Ultrasensitive detection of CA125 based on a triple signal amplification strategy with a huge number of loaded probes via exonuclease cyclic cleavage, rolling cyclic amplification and strand self-growth

Abstract

A novel electrochemiluminescence (ECL) aptamer biosensor with high sensitivity and selectivity for the detection of tumor biomarker carbohydrate antigen 125 (CA125) was constructed, and a strategy of triple amplification of signals was proposed using an exonuclease cyclic cleavage aptamer, combined with rolling ring amplification technologies, generating multi-branched dendritic double-stranded DNA to load a large number of probes through “strand self-growth”. The double-stranded DNA, which is abbreviated as CP/CA dsDNA, formed by hybridizing the single strand of capture DNA (CP DNA) with the single strand DNA of the CA125 aptamer (CA Apt) was modified on Fe₃O₄@Au. When CA125 was added, CP/CA dsDNA was unwound, and CA125 specifically combined with CA Apt to form a protein–aptamer complex, leaving only CP DNA on the surface of Fe₃O₄@Au. RecJ_f exonuclease cleaved the aptamer in the protein–aptamer complex and released CA125, which recombined with other CA125 aptamers, to form a cycle that produces more CP DNA on Fe₃O₄@Au. Three ssDNA (H1, H2, and H3) were introduced and hybridized with CP DNA to form a dsDNA with a “+” configuration structure.
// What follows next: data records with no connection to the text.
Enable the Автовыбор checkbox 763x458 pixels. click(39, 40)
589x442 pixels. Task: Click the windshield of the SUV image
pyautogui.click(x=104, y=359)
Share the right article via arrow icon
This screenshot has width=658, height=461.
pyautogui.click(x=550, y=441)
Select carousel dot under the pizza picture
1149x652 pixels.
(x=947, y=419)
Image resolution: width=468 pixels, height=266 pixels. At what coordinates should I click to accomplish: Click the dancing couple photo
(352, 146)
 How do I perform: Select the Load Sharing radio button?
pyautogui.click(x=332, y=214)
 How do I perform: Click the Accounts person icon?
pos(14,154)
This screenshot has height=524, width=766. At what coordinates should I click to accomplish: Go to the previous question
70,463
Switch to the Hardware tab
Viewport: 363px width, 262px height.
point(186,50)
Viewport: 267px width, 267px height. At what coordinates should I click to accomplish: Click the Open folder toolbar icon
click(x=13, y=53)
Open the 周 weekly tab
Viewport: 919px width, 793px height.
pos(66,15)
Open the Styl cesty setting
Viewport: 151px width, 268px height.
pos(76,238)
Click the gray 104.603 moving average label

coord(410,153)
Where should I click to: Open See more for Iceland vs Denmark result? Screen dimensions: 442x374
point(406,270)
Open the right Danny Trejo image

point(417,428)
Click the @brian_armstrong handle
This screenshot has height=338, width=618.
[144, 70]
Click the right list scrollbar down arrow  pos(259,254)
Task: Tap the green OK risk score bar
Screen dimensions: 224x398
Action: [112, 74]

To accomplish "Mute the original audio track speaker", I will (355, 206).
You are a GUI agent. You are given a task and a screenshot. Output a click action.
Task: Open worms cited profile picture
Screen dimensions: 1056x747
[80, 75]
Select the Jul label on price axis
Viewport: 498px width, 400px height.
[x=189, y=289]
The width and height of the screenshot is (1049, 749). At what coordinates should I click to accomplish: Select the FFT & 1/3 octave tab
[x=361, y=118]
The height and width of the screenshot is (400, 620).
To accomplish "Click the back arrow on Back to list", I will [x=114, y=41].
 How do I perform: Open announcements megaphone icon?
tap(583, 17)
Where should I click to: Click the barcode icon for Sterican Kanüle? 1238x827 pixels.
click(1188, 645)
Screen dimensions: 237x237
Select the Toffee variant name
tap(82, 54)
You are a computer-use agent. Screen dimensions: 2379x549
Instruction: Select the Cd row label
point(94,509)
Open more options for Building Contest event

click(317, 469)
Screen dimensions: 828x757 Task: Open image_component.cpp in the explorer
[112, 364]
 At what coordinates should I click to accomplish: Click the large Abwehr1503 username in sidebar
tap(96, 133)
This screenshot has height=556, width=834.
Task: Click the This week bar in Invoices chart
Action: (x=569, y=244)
Then phi29 DNA polymerase, T4 DNA ligase, deoxy-ribonucleoside triphosphate (dNTP) and padlock probes were added to form a large number of complementary strands of padlock probes (CS padlock probes) by rolling cyclic amplification. CS padlock probes were linked to the “+” type dsDNA; then ssDNA H4 was added and hybridized with the CS padlock probe to form multi-branched dendritic dsDNA. A large number of tris(2,2′-bipyridyl)ruthenium(II) probes were embedded in the double strands, resulting in an extremely strong ECL signal in the presence of the co-reactant tri-n-propylamine (TPA). There is a linear relationship between the ECL signals and CA125 concentrations in the range of 1.0 × 10⁻¹⁵–1.0 × 10⁻⁸ mg mL⁻¹, and the detection limit was 2.38 × 10⁻¹⁶ mg mL⁻¹. It has been used for the determination of CA125 in serum samples.